3. The housing of claim 2 wherein said post is integral with said free end, said locking member being a plate detachably secured to said post, and said complementary locking elements being on the face of said plate disposed toward said side wall.

4. The housing of claim 2 wherein an annular flange is around said bearing face on each of said free ends, and a socket on each of said side walls receiving said annular flange.

5. The housing of claim 2 wherein said locking means comprises ball segments and ball detents.

6. The housing of claim 2 wherein said locking means comprises teeth.

7. In an instrument housing or the like wherein the housing includes a pair of opposite side walls and a U-shaped handle spanning the side walls with securing means mounting the free ends of the handle to the side walls with the handle having an axis of rotation through said free ends and having locking means on said side walls and on said free ends, the improvement being each of said free ends having a post extending inwardly thereof through its said side wall along said axis of rotation, a bearing member within said housing secured across said post with a bearing face perpendicular to said axis of rotation and radially outwardly of said post and disposed toward said side wall, said free end of said handle having a locking member externally of said housing disposed toward said side wall, a spring detachably disposed around said post internally of said housing and reacting between said bearing face of said bearing member and said side wall to urge said locking member toward said side wall, said locking means comprising locking elements on said side wall disposed externally of said housing and complementary locking elements on said locking member disposed for locking engagement with said locking elements under the influence of said spring urging said locking member toward side wall, and said free end of said handle being disposed for axial movement with respect to said post whereby said free ends of said handle may be pulled outwardly away from said side walls to overcome the force of each spring whereby said free ends may be moved axially to permit disengagement of said locking means from said complementary locking means and then rotated to another position and returned to locking engagement by the release of the force overcoming the force of said springs.

8. The housing of claim 7 wherein said locking means comprises ball segments and ball detents.

9. The housing of claim 7 wherein said locking means comprises teeth.

10. The housing of claim 7 wherein each of said free ends includes an annular shoulder concentric to said post to comprise said locking member, said complementary locking elements being on the surface of said shoulder concentric to said post, each of said side walls having a socket into which said annular shoulder fits, and said locking elements being on said socket.

11. The housing of claim 2 wherein said locking elements are mounted on inserts secured to said side walls.

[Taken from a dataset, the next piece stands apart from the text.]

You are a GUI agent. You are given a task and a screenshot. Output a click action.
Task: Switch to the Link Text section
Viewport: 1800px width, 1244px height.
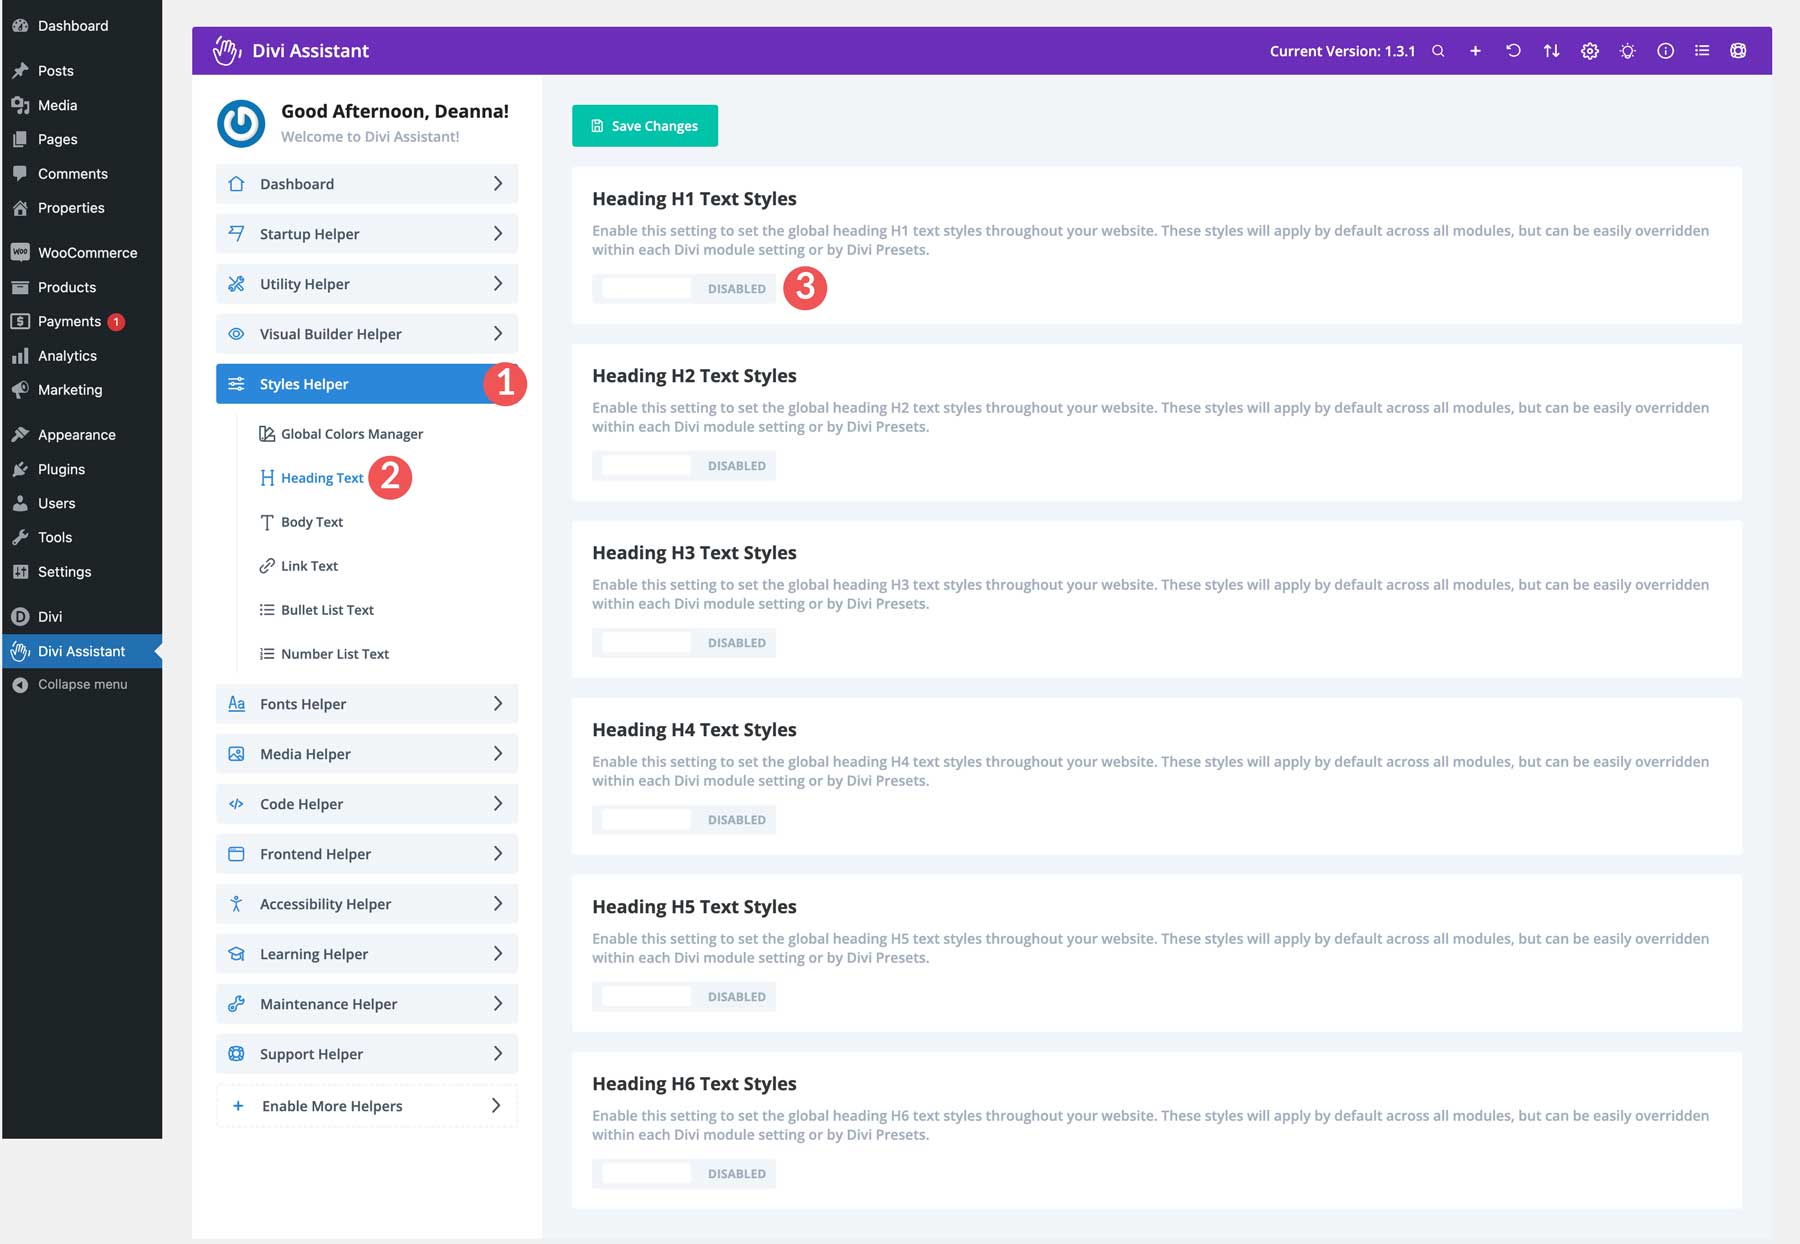click(x=309, y=565)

12. The housing of claim 1 wherein each of said free ends includes an annular shoulder concentric to said axis of rotation, said complementary locking elements being disposed on said annular shoulder, each of said side walls having a socket with an inner annular surface concentric to said axis of rotation, and said locking elements being disposed on said inner annular surface.

13. The housing of claim 1 wherein said locking means comprises ball segments and ball detents.

14. The housing of claim 1 wherein said locking means comprises teeth.